This is like full circle to stereotypical high school bullying
nah this kid would pick on people with “cringey interests” because he has a superiority complex. trust me I’ve visited r/rickandmorty
he also has a youtube channel wih 15 subscribers and 100 videos about Anita Sarkeesian
he retweets “respect women” memes on his alt-right twitter account
Man, if the rationale for “this is different from bullying nerds in high school” is “because the targets are arrogant snobs and have misogynistic baggage” it’s probably a good idea to go back to the drawing board on that argument.
Less flip: this is an example of a broader issue that you see, everywhere, where people pick on people specifically for petty, indefensible stuff – their appearance, mannerisms, or interests – and then fall back on substantive criticisms if questioned on it. It’s clear that the substantive criticisms are a pretext rather than a reason for the mockery, since if that weren’t the case the mockery would primarily be about those things. It really is just about going after people who look or act funny, because otherwise why would you fixate on qualities you know are shared by people who don’t have any of the actual flaws used to justify going after that target? The underlying message is that if you look like this, and you share these interests, those things alone make you as bad as someone who does actual bad things, because they evoke that sort of person. (Compare “TERF bangs”, “fat feminist”, etc. Honestly you could publish a book of examples of this just looking at hairstyles.)
This is an interesting phenomenon to me because it’s absolutely universal, and also because there doesn’t seem to be actual bad faith behind it.

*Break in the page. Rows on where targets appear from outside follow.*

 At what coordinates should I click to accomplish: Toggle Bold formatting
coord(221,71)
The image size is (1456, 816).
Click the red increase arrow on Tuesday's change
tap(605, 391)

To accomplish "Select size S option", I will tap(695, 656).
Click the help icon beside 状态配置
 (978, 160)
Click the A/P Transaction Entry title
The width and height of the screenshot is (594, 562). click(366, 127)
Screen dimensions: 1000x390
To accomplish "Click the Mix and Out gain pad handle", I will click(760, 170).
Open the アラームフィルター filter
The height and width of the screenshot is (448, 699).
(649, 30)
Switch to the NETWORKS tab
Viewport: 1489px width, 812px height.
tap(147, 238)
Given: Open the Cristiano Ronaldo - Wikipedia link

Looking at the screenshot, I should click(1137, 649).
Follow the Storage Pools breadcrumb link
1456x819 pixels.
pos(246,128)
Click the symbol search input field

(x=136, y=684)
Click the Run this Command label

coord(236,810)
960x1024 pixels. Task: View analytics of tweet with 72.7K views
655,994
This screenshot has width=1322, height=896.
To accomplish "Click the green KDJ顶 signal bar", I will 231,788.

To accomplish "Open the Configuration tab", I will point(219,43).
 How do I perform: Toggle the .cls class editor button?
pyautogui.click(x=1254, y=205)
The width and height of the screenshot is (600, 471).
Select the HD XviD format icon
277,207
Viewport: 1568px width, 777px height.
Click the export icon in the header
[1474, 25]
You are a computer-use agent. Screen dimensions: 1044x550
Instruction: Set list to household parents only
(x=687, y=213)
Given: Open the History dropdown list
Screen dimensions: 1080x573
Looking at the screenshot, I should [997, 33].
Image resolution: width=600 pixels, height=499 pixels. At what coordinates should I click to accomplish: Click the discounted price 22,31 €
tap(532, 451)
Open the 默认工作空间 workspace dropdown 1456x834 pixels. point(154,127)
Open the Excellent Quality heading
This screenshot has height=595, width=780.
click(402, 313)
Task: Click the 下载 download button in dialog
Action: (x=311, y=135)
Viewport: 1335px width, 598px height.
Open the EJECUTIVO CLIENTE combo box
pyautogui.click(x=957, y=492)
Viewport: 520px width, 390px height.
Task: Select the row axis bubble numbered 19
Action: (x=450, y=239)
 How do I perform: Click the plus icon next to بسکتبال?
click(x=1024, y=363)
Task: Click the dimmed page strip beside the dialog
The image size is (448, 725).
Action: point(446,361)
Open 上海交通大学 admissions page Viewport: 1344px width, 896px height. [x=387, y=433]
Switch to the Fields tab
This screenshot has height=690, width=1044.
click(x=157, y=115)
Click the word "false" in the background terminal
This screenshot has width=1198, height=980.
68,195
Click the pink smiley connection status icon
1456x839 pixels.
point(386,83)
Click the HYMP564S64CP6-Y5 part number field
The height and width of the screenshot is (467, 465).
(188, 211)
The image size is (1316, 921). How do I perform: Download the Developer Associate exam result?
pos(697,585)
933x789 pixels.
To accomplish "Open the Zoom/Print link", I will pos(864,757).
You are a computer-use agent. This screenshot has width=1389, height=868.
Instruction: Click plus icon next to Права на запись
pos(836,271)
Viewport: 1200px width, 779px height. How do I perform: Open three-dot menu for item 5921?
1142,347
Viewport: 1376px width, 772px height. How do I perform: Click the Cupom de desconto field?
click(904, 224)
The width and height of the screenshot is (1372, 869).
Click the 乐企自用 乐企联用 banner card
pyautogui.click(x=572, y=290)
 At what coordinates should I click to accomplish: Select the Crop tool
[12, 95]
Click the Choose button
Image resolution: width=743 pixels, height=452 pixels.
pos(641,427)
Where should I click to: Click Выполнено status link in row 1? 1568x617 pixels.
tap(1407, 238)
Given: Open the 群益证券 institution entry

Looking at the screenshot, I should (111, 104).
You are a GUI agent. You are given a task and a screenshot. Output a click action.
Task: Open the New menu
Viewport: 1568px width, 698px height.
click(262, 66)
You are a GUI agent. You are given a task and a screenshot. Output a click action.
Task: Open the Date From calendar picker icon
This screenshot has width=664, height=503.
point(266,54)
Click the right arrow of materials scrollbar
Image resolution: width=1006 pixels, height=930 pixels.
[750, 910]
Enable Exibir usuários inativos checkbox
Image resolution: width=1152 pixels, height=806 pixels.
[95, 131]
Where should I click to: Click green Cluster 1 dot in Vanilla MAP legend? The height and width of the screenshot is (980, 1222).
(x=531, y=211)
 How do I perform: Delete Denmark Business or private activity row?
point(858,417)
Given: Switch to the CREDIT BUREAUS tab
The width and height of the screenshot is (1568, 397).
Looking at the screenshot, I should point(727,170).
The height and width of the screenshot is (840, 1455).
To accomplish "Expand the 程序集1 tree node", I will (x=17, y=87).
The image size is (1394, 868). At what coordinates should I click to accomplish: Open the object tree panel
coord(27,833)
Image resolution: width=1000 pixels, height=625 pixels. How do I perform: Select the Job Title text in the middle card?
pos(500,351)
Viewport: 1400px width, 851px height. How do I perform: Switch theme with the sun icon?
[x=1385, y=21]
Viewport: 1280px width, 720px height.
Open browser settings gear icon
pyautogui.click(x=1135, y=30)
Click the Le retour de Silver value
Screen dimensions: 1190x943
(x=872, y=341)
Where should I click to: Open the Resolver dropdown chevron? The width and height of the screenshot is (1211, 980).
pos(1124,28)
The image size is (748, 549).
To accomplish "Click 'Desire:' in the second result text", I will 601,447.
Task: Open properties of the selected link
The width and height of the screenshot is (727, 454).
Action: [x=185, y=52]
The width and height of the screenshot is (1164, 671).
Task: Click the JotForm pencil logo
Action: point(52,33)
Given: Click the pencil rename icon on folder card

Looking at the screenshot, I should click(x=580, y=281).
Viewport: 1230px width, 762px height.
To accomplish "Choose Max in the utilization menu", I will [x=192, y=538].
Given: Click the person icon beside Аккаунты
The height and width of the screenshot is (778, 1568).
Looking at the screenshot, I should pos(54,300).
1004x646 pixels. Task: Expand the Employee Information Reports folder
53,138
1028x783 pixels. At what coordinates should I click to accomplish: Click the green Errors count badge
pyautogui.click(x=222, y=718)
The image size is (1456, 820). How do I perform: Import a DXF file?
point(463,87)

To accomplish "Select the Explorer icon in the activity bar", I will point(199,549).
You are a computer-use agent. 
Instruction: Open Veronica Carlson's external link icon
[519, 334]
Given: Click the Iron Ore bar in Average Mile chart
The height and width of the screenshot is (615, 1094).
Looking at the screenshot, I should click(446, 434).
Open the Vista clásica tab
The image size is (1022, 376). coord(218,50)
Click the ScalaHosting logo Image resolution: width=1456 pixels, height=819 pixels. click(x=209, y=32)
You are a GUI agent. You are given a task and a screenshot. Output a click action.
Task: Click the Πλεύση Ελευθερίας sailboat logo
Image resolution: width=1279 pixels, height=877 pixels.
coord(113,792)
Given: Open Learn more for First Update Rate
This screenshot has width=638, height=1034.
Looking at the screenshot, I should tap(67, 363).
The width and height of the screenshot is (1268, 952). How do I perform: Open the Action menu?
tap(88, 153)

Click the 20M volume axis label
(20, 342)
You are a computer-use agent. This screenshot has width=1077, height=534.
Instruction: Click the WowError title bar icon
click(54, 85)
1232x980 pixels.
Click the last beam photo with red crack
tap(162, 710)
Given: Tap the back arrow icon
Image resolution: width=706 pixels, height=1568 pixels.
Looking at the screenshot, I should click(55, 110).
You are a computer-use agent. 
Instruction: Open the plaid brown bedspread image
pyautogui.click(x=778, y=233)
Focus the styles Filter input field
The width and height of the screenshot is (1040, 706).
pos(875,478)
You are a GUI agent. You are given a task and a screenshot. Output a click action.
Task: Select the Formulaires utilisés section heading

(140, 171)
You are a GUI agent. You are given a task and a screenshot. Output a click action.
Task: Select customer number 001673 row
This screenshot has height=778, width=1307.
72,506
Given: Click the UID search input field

That suggests to me that it’s driven by a pretty fundamental
thought process in how people reason about stereotypes and social
groups. People actually do have a (fictitious, one-dimensional) stereotype in their mind when they do this sort of thing, and they conceptualize the attacks as targeting the stereotype. But the way this nearly always manifests in practice as a fixation on petty intricacies of fashion and social performance suggests that those are our most fundamental tools for reasoning about people and morality. This has pretty bleak implications for people interested in grappling with systemic social probles.